== Extracto del documento ==

VALENCIA.- La Unió ha denunciado que la campaña de fruta de verano en la Comunitat
Valenciana --melocotón, nectarina, albaricoque, ciruelo y paraguayo-- se
encuentra en su tramo final con un balance que repite un "patrón ya
estructural" en el sector: producción "relativamente normal y con
calidad, pero rentabilidad claramente insuficiente en origen".
En un comunicado, la organización ha señalado que la estabilidad en
campo "no se ha traducido en rentabilidad por la combinación de costes
elevados, presión de la distribución y volatilidad de precios en
origen".
Un aumento de más del 20 por ciento en los costes de
producción, especialmente en mano de obra, energía, insumos agrícolas
como el gasóleo o los fertilizantes, el cartonaje y la logística, no se
ha visto compensado por la evolución de los precios en origen.
La combinación de factores climáticos, como lluvias en fases de
cuajado, episodios de calor y estrés hídrico puntual, ha incrementado
los costes de manipulación y dificultado la comercialización en
determinadas partidas.

===

> Tareas:
#1 Según el texto sobre la campaña de fruta de verano, ¿cuánto han aumentado los costes de producción?
#2 Prosigue el texto sobre la campaña de fruta de verano desde su última frase.
Las filas no guardan relación con el texto sobre la campaña de fruta de verano.

== Material mostrado ==

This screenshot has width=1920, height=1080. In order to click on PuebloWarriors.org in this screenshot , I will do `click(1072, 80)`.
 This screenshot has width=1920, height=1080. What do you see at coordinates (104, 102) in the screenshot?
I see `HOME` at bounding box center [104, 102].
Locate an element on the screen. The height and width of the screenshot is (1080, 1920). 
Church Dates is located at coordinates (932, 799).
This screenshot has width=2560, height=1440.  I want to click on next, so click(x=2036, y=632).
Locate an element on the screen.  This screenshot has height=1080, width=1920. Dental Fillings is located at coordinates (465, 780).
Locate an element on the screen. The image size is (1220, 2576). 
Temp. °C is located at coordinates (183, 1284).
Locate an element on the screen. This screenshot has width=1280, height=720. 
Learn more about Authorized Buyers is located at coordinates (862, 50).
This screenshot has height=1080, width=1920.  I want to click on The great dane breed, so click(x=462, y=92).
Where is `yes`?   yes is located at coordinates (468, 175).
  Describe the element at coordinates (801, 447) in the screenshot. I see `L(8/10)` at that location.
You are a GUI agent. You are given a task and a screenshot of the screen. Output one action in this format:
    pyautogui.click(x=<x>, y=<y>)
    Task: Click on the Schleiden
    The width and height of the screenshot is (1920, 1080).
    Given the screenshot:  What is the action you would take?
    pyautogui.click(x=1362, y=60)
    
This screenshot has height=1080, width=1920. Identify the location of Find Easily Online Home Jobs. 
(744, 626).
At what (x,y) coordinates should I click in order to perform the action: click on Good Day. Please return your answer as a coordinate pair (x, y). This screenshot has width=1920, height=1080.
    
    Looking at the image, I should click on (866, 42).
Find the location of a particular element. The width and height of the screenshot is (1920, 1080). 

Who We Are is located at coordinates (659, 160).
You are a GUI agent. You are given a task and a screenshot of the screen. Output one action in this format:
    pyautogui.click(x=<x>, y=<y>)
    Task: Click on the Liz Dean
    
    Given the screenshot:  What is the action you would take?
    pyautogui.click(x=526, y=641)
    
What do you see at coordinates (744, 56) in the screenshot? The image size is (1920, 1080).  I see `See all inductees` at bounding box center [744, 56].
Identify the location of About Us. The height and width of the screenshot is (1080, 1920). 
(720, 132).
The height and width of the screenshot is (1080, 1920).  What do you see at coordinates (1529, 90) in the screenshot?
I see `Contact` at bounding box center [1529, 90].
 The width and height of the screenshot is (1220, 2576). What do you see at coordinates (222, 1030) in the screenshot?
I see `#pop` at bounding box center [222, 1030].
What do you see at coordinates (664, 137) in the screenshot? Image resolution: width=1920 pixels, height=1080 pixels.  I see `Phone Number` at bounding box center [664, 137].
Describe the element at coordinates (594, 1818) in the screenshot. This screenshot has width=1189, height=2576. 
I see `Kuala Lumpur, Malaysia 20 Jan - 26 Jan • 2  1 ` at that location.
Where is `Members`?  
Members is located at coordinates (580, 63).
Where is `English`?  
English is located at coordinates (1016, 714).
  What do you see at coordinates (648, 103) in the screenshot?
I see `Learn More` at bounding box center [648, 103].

===

> Respuestas por tarea:
#1 Más del 20 por ciento.

#2
La organización agraria además ha
indicado que la campaña está condicionada por una "fuerte irregularidad"
en los precios en origen, con cotizaciones que en muchos casos han
oscilado entre 0,40 y 1,10 euros/kg, dependiendo de variedades, calibres
y momentos de comercialización.
En numerosas explotaciones,
estos precios no han permitido cubrir los costes reales de producción,
situados en muchos casos entre 0,45 y 0,75 euros/kg, lo que ha llevado a
parte del sector a pérdidas o márgenes mínimos.
En el plano comercial,
la organización denuncia la creciente presión de la gran distribución,
que concentra más del 70% de la comercialización de fruta fresca,
imponiendo condiciones de compra muy exigentes en calibres, programación
y precios.
Esta situación reduce "de forma significativa" la
capacidad de negociación del productor. Las grandes cadenas de
supermercados e hipermercados que operan aplican elevados márgenes a la
fruta de hueso, con un diferencial de precio entre origen y destino que
se sitúa entre el 300 y el 500%, que retrae el consumo de los que acuden
a comprarla.
Asimismo, La Unió ha advertido de la
competencia creciente de otros países productores europeos y del
hemisferio sur, que coincide en determinadas ventanas comerciales y
genera presión adicional sobre los precios en el mercado interior y
exterior.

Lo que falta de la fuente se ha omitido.